**AIM OF THE EXERCISE**
Skipping all pictures, print exactly the lines below from the one with "Susanne.vanLeeuwen@nautadutilh.com (179, 371)" through the final line.

######

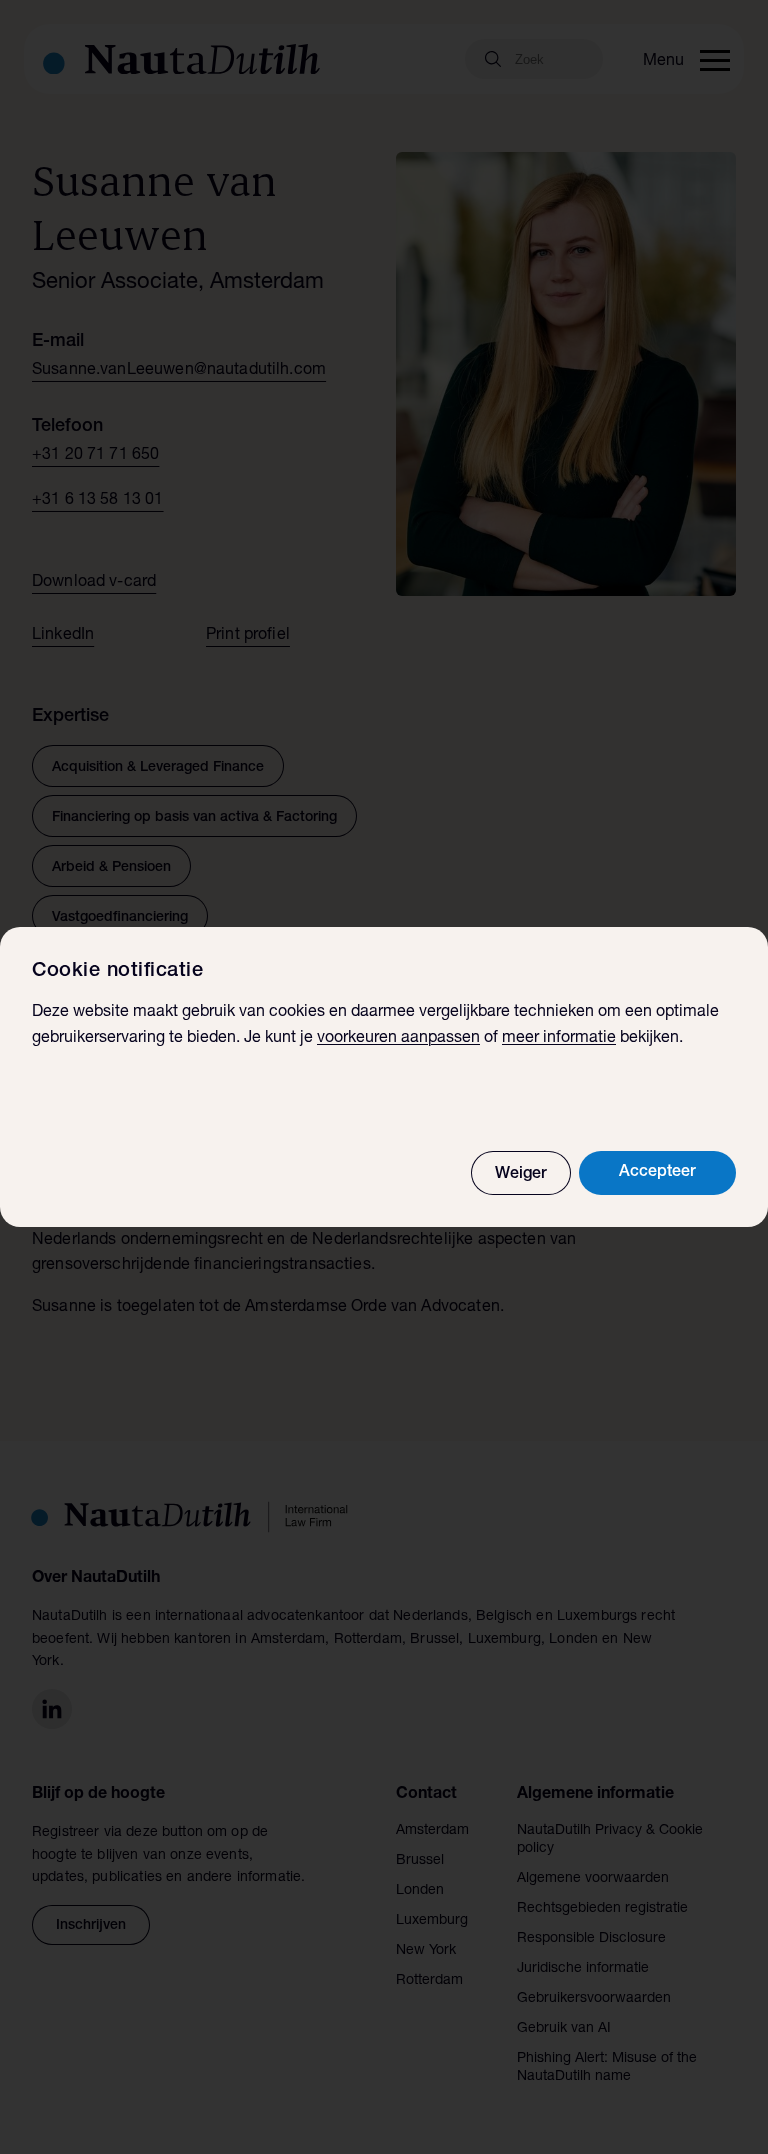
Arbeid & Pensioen (111, 868)
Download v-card (94, 583)
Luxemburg (432, 1921)
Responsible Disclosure (591, 1939)
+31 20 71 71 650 (95, 456)
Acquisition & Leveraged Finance (158, 768)
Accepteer (657, 1173)
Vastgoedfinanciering (120, 918)
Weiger (521, 1175)
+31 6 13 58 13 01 (98, 501)
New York (426, 1951)
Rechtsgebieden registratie (602, 1909)
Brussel (420, 1861)
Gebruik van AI (564, 2029)
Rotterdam (429, 1981)
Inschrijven (91, 1926)
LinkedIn (63, 636)
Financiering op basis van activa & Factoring (194, 818)
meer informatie (559, 1039)
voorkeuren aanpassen (398, 1039)
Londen (420, 1891)
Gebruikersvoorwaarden (594, 1999)
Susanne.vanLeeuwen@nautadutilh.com (179, 371)
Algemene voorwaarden (593, 1879)
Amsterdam (432, 1831)
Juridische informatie (583, 1969)
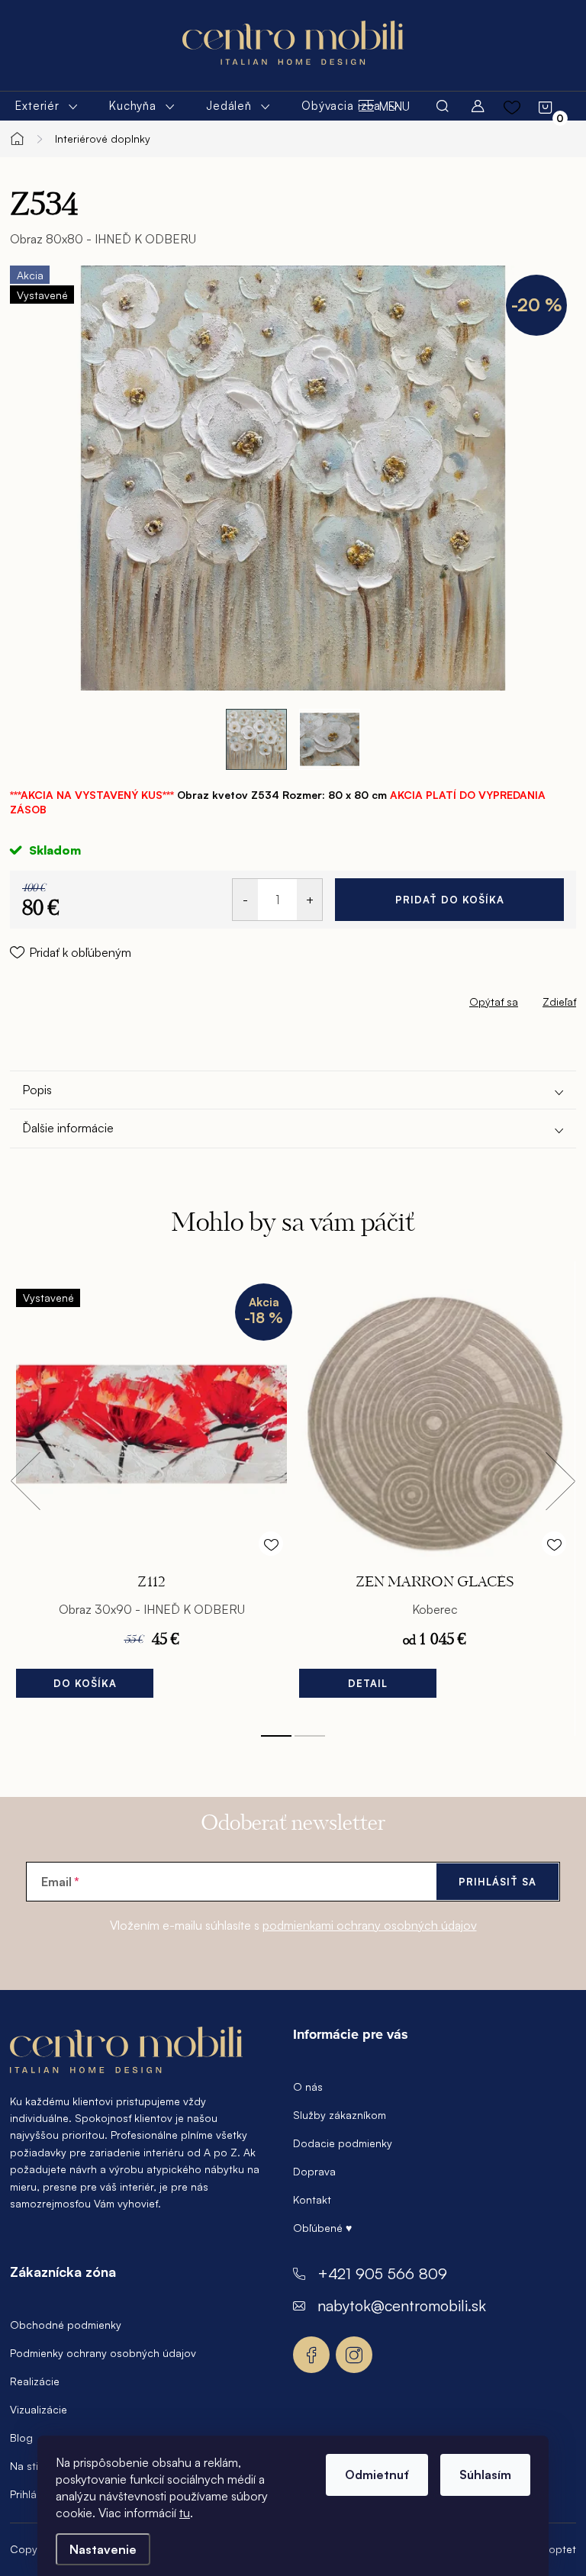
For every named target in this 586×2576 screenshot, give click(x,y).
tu (184, 2512)
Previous (25, 1481)
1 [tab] (276, 1736)
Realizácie (35, 2381)
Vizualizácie (38, 2409)
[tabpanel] (151, 1498)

######

**TASK ANSWER**
Susanne.vanLeeuwen@nautadutilh.com (179, 371)
Algemene voorwaarden (593, 1879)
Amsterdam (432, 1831)
Juridische informatie (583, 1969)
For every named target in this 586×2576 screenshot, give click(x,y).
tu (184, 2512)
Previous (25, 1481)
1 [tab] (276, 1736)
Realizácie (35, 2381)
Vizualizácie (38, 2409)
[tabpanel] (151, 1498)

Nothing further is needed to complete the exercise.